And I'm not talking about Heath Ledger.
A little girl in Blue's preschool class lost her mother yesterday.
She was my age. She had breast cancer.
I only spoke with her once but she and I both would kind of stand off on the sides waiting for our daughters after school while the other moms who know each other from church or are just more naturally outgoing would clump together and chat. So we exchanged lots of shy smiles.
The last time I saw her was just before Halloween. She was wearing a wig for the first time. I told her "I like the hair!" and she laughed and said thanks.
The next day at preschool she wasn't there. I asked the teacher if she was okay and she told me no. That she had an infection and was in the ICU. I went home and cried and prayed and I told Jonathan I wished I had tried harder to be friendly. And that I was so grateful that I said something about her hair. That no one else standing outside the preschool acknowledged her that day.
Since that day the little girl has not missed a day of school.
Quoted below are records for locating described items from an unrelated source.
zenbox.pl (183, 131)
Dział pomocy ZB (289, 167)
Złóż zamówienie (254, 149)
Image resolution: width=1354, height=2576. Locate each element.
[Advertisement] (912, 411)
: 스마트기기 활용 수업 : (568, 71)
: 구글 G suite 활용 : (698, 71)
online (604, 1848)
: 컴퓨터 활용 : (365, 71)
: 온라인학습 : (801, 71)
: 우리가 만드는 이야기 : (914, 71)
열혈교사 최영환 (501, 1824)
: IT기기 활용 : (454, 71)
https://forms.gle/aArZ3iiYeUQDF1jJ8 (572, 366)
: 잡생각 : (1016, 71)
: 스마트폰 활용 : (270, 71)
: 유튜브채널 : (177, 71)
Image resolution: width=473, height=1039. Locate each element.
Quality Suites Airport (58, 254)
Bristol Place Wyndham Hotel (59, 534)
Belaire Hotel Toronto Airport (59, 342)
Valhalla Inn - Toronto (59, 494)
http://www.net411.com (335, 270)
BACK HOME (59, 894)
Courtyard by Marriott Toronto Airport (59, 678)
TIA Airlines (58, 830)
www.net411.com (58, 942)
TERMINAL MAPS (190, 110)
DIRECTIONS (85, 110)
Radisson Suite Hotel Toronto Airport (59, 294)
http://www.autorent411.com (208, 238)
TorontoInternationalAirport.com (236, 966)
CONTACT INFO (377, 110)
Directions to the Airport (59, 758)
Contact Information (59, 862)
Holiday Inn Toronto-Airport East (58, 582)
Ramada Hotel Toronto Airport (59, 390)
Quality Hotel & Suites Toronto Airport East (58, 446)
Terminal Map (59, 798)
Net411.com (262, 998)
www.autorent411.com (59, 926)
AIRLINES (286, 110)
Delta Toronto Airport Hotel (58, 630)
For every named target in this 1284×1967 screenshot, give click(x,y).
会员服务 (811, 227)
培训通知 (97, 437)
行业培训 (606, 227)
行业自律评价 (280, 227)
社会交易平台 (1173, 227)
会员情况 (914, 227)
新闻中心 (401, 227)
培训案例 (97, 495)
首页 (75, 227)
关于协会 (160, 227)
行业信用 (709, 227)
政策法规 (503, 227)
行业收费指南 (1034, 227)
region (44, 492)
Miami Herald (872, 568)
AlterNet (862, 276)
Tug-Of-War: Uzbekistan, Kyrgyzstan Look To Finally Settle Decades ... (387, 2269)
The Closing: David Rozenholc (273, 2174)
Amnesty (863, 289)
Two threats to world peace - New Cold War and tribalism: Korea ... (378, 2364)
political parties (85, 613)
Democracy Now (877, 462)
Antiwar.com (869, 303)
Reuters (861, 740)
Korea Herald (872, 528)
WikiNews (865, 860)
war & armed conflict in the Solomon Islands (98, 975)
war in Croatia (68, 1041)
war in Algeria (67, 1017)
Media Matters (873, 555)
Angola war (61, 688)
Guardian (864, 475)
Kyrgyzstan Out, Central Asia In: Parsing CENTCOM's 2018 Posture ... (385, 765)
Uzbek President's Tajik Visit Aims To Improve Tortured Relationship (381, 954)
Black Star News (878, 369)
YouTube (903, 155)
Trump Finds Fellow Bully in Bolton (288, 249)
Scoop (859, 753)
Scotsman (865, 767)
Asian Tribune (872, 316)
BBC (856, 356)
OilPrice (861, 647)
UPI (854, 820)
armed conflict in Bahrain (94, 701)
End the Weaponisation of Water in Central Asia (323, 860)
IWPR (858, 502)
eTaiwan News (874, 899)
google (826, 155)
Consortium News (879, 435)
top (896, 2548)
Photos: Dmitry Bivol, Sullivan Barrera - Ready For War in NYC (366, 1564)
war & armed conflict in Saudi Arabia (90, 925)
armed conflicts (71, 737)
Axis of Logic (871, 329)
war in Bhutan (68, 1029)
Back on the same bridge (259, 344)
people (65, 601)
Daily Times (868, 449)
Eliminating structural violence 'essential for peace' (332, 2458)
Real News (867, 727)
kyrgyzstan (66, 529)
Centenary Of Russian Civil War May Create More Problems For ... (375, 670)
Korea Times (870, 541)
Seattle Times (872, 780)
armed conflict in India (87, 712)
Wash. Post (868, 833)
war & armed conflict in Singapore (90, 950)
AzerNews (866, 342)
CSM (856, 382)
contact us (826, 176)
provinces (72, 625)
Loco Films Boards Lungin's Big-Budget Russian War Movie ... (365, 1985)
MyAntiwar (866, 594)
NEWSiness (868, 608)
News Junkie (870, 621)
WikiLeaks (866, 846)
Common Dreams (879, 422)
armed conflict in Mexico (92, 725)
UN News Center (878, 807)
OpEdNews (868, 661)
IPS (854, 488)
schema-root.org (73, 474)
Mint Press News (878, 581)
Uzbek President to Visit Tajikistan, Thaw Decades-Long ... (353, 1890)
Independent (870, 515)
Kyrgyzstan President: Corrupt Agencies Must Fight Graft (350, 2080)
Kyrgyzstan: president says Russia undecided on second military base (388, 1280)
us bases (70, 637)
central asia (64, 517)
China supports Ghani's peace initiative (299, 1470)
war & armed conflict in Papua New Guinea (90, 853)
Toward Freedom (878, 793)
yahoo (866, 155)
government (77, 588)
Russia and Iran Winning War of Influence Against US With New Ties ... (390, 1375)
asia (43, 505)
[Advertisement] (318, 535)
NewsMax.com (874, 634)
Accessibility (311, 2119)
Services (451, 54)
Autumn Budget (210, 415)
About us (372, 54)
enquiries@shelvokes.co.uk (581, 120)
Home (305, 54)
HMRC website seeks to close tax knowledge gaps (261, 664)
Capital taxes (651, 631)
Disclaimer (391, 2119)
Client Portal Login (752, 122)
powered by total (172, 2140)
Her grandfather or father drops her off and picks her up. I would look at her little round face and her tousled hair and I would wonder, "Who picked out her little clothes today? Who brushed her hair?" I would pray for her mom and wish with all my heart that she would be at the preschool the next day. And she never was.
Today Blue's teacher called to tell me that this mom passed away suddenly yesterday while her little girl was in school.
I have been so upset and so angry. It is so unfair. This woman was my age. Her daughter is the same age as my daughter. It is just so unbearably sad. My heart aches for this little girl, for this husband who is now alone. I cannot imagine how scared and angry this mom must have been. How incredibly brave.
I would feel so cheated if I thought Blue and the Lion would grow up without me. That I would miss out on watching them grow. All those milestones. All those everydays. That they would not know how badly I love them.
I know I didn't know this woman, but my heart is breaking for her and for her family.